A more serious obstacle is the palette requirement. Icebreaker will only run if Windows is set to 256 colors, neither more nor less. Windows apps in those days didn’t know how to change the color depth on their own — this is one of the many reasons why DOS was considered a superior gaming platform. The problem is, my current system doesn’t do 256 colors. 32-bit color it can handle without problems, but 8-bit, once the mainstay of VGA, isn’t even an option. It’s true that I’ve run other 256-color games lately, and even 16-color games, but only through an additional indirection layer — specifically, DOSBox. DOSBox is certainly capable of emulating 256-color mode on a more capable display, but unfortunately, it only runs DOS apps, not Windows 3.1 apps.
I was about ready to give up and pick a different game, when I realized that Windows 3.1 itself is a DOS app, and can be run inside DOSBox.
Thus began the second round of installation fun: locating Windows 3.1 device drivers that behave correctly under DOSBox. None of the built-in graphics drivers supported 640x480x256, but I managed to find something that worked just as well, given a little help from Vogons. It took me a few tries to find a Soundblaster driver that actually produced sound. But now, I have a convoluted-but-functional Windows 3.1 gaming system that, as an added bonus, works on my Macbook, which I really wasn’t expecting when I got started.
Tomorrow, I suppose I’ll try to describe the actual game.

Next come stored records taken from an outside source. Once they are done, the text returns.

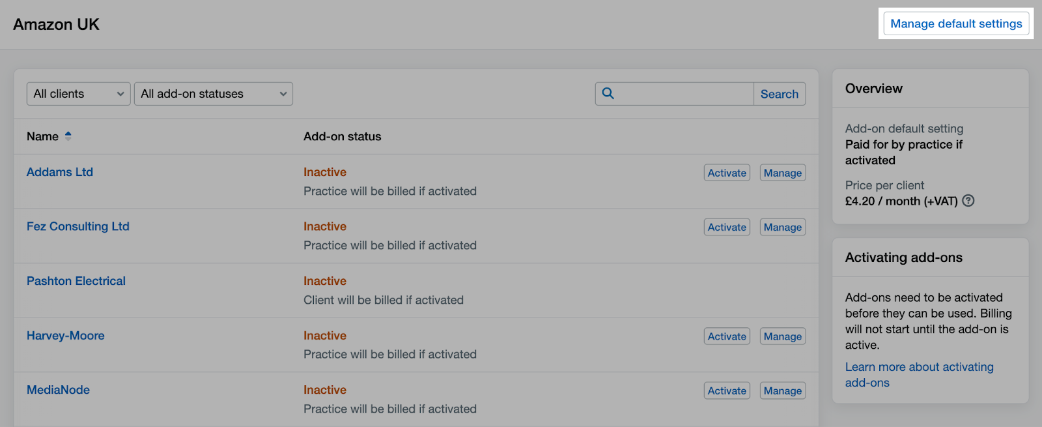The width and height of the screenshot is (1042, 427).
Task: Open the Fez Consulting Ltd client page
Action: pos(77,226)
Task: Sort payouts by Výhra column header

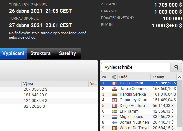Action: point(55,84)
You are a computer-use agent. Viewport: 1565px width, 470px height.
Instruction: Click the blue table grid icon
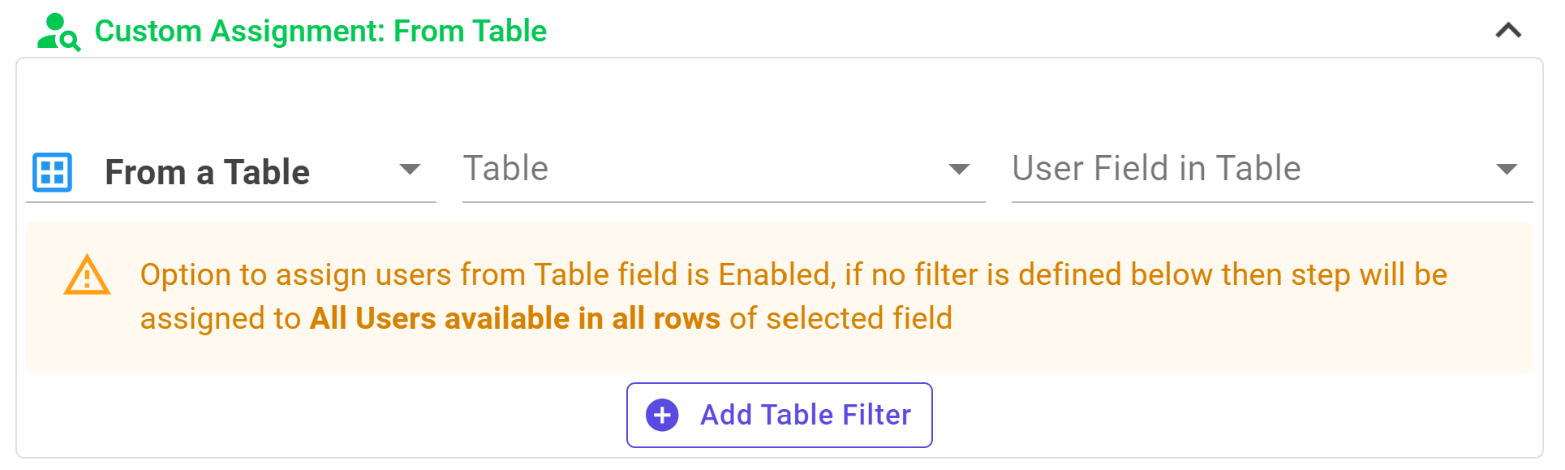(53, 172)
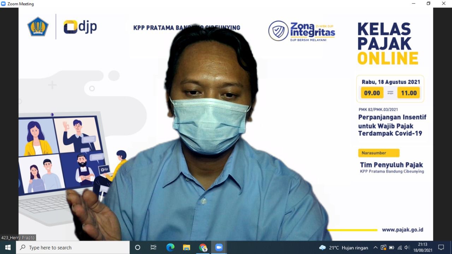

[ADDENDUM] Looks like I could have just installed it under XP and checked the “Run in 256 colors” setting in the “Compatibility” tab in the shortcut properties. But that wouldn’t have helped me play it on the Macbook.
I’m not sure what version of Windows you’re running, but one of the compatibility options you can set, at least in Vista and 7 and possibly also in XP (not sure), is to force 256 colors. I make no guarantees that this would actually get the game to run – there may be other underlying stuff that would go haywire, and a Win 3.1 install on DOSBox seems like a better approach in the long run. But it is an option.
Oh,hey. Look at that. “Run in 256 colors” in the Compatibility tab under XP. I must have seen that a thousand times when trying to run older games, but forgot all about it at the one moment when I needed it.
Look through the files on the CD. Allegedly, there’s a .z5 version of the game.
There is a “.z5 version”, yes; but that’s more of an IF Arcade entry avant la lettre: A one-level, text-only environment which is almost, but not quite, entirely unlike the actual icebreaker game.
Play it, though; if only to complete your Plotkin scorecard..
Great review! I’m so glad you were able to get through all those technical problems and play the game! One minor correction/tidbit: the ports to Mac and Windows weren’t really done by a third party, they were done by other programmers at Magnet. The Mac port was done single-handedly by Mr. Andrew Plotkin himself; the PC version required a team of at least 2 guys (one of whom was noted LARP author Mike Young) and still took longer. (Personally, I never thought it played as well on a computer as it had on the 3DO.)